Mallory’s mission: find
the L’Allouette and call in the
cavalry. Unsurprisingly, it isn’t quite as easy as it sounds. The island has
only a handful of full time residents, and the heavy, who is a self-exiled
former military officer from an old line family, seemingly knows more about
Mallory’s doings than Mallory knows about his.
Wrath of the Lion
is the most complete of Mr Patterson’s earliest work—its characters are crisply
developed (and believable—Mallory has something of a genuinely unsavory past),
its plot is linear, tricky (in a good way), and while not surprising to the 21st
century reader, it is executed with an almost flawless professionalism and
very, very entertaining. The prose is eloquent and smooth describing the action,
setting, and characters in a succinct and (somehow) economical manner—
“He took her arm. They walked to the corner and
turned into the street. It started to rain, a thin drizzle that beaded the iron
railings like silver.
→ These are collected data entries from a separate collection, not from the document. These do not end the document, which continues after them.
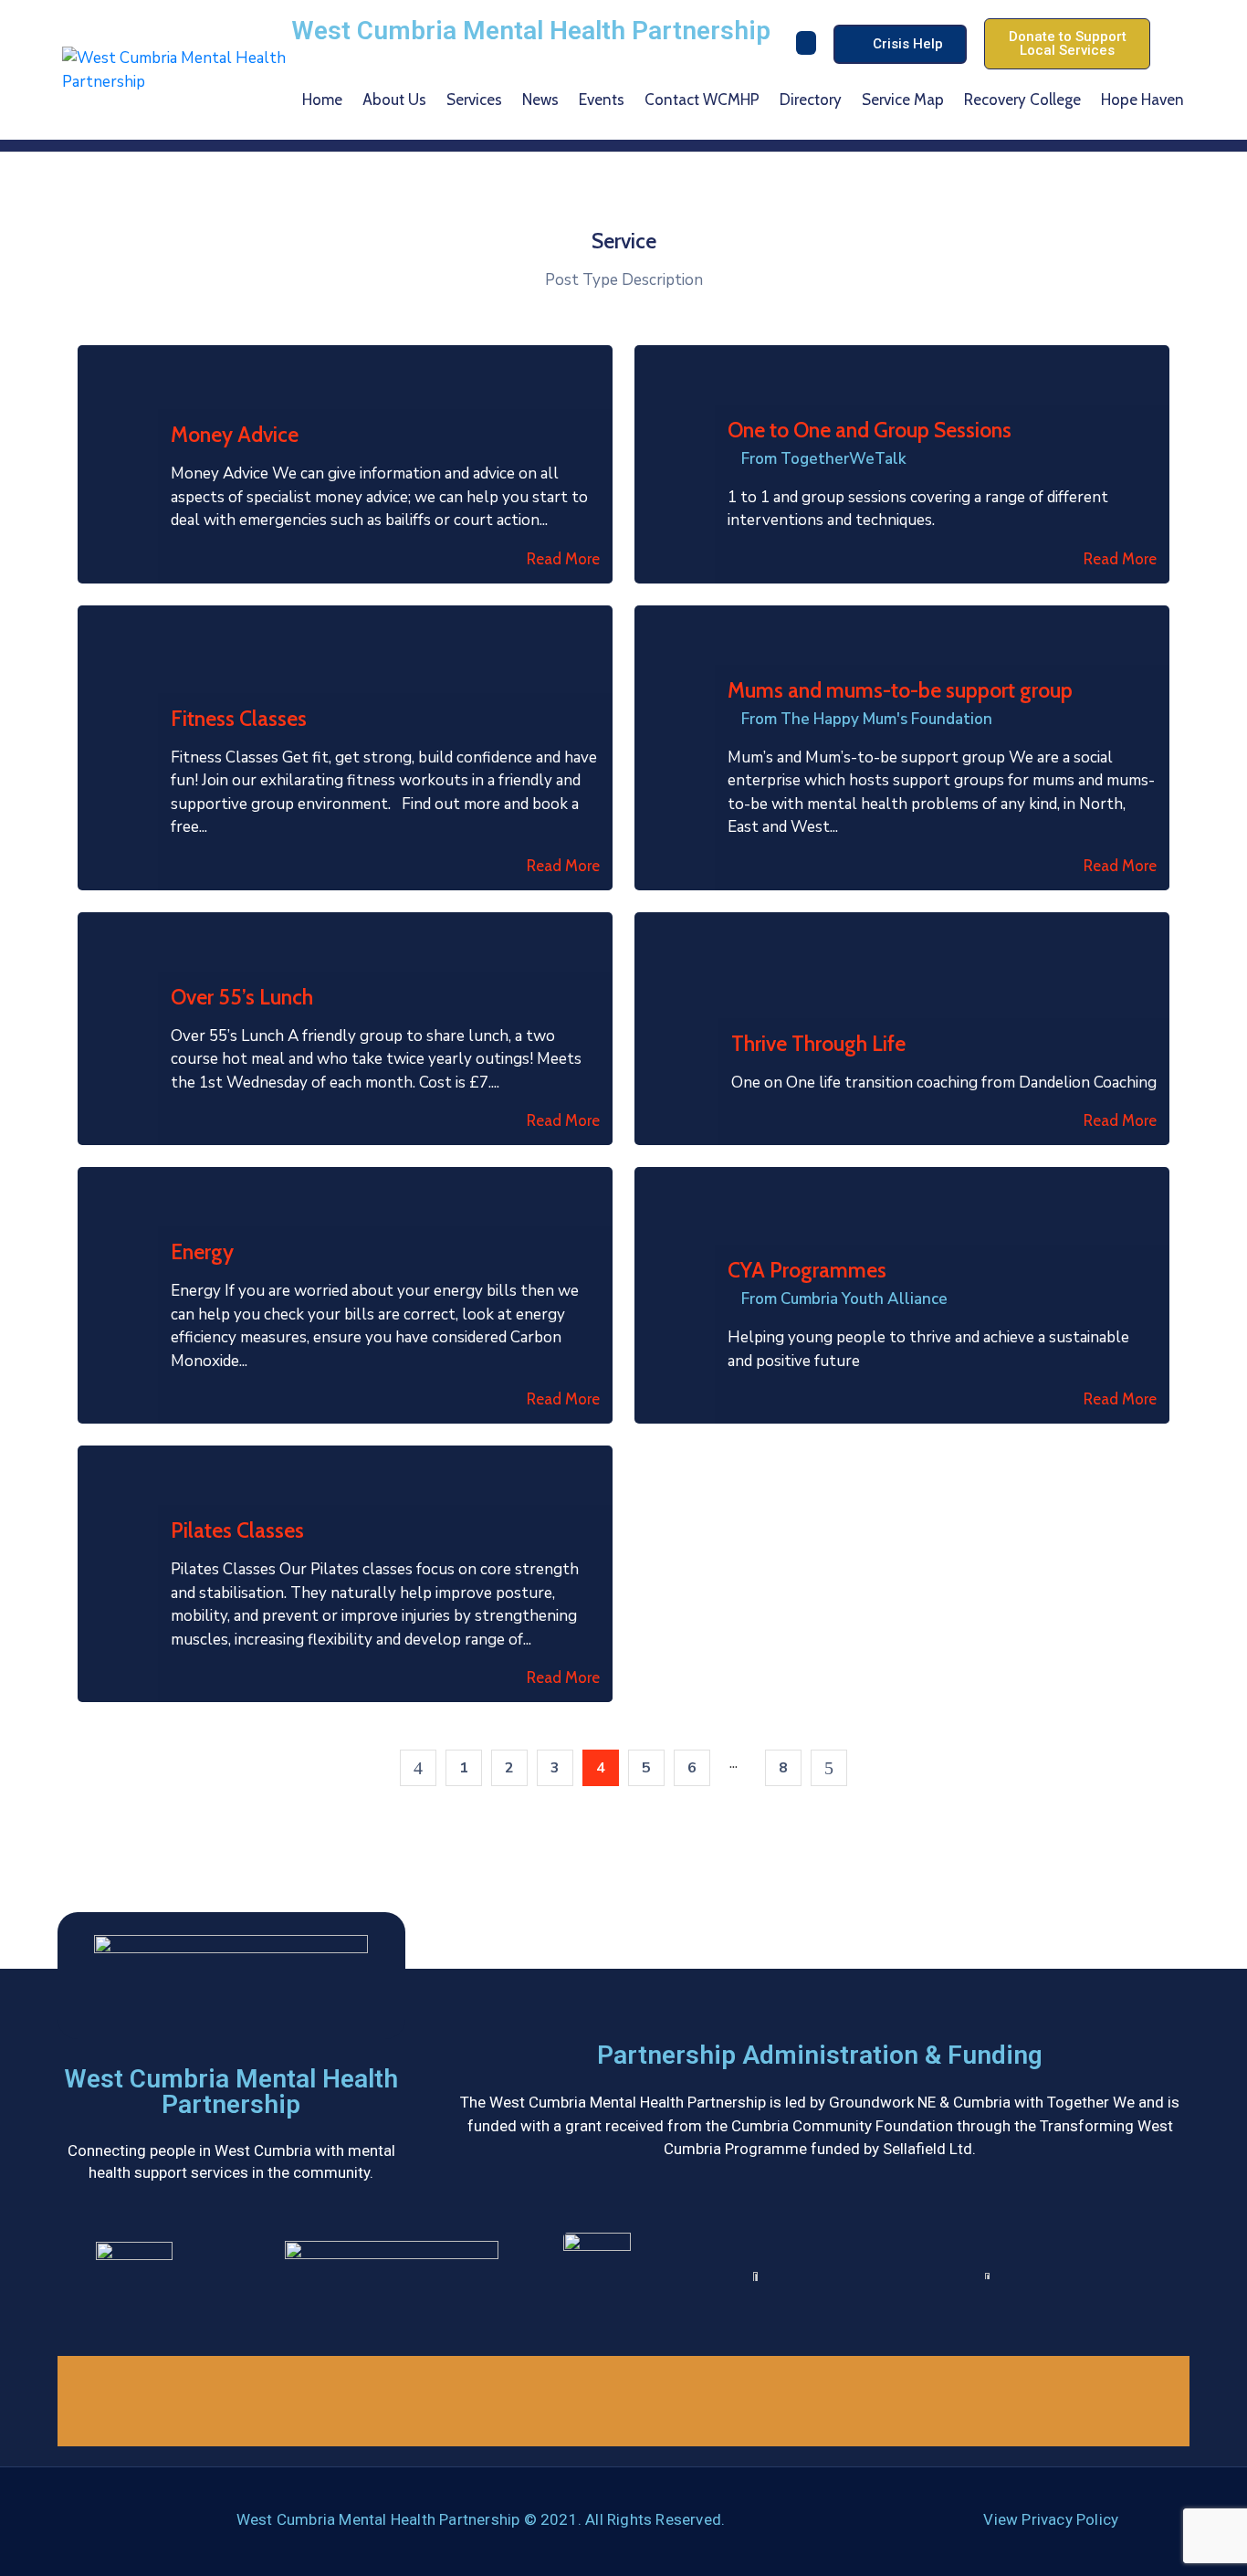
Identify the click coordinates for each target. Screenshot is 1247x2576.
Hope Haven (1142, 99)
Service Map (903, 99)
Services (474, 99)
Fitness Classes (239, 718)
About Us (394, 99)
There was a dull, aching pain in her ankle and the old
houses floated in the fog, unreal and insubstantial, part of a dark dream from
which she had yet to awaken, and the pavement seemed to move beneath her feet.”
The setting is a
perfect fit for the period it was written. The bad guys belong to a real world
French terrorist organization referred to in the novel as the “O.A.S.,” which
is an acronym for “Organisation de l’armee secrete”; or its literal English
transaction, “Organization of the Secret Army.” The O.A.S. was a group
dedicated to keeping French colonial rule in Algeria. It, most notably, made an
assassination attempt on Charles De Gaulle in 1962.
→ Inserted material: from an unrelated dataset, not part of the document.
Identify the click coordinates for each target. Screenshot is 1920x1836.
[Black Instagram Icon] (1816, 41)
The factual detail—sprinkled
into the narrative in small morsels—is as interesting as the plot. There is an
interesting definition of the word “karate,” a bevy of detail about 1960s
French-Algeria relations, the workings—in surprising detail—of the tiny Type
XXIII U-boat design (an undersea electric tin can), and even a perfectly placed
quote—from what I believe is Shakespeare—
“When you sup with the devil you need a long spoon.”
—which is everything
one expects from a high quality Harry Patterson novel.
Neil Mallory may seem familiar to the regular reader of Mr Patterson’s work, and for good reason. A very different Neil Mallory starred in The Last Place God Made; an incarnation that was saw him as bush pilot rather than a former SAS officer.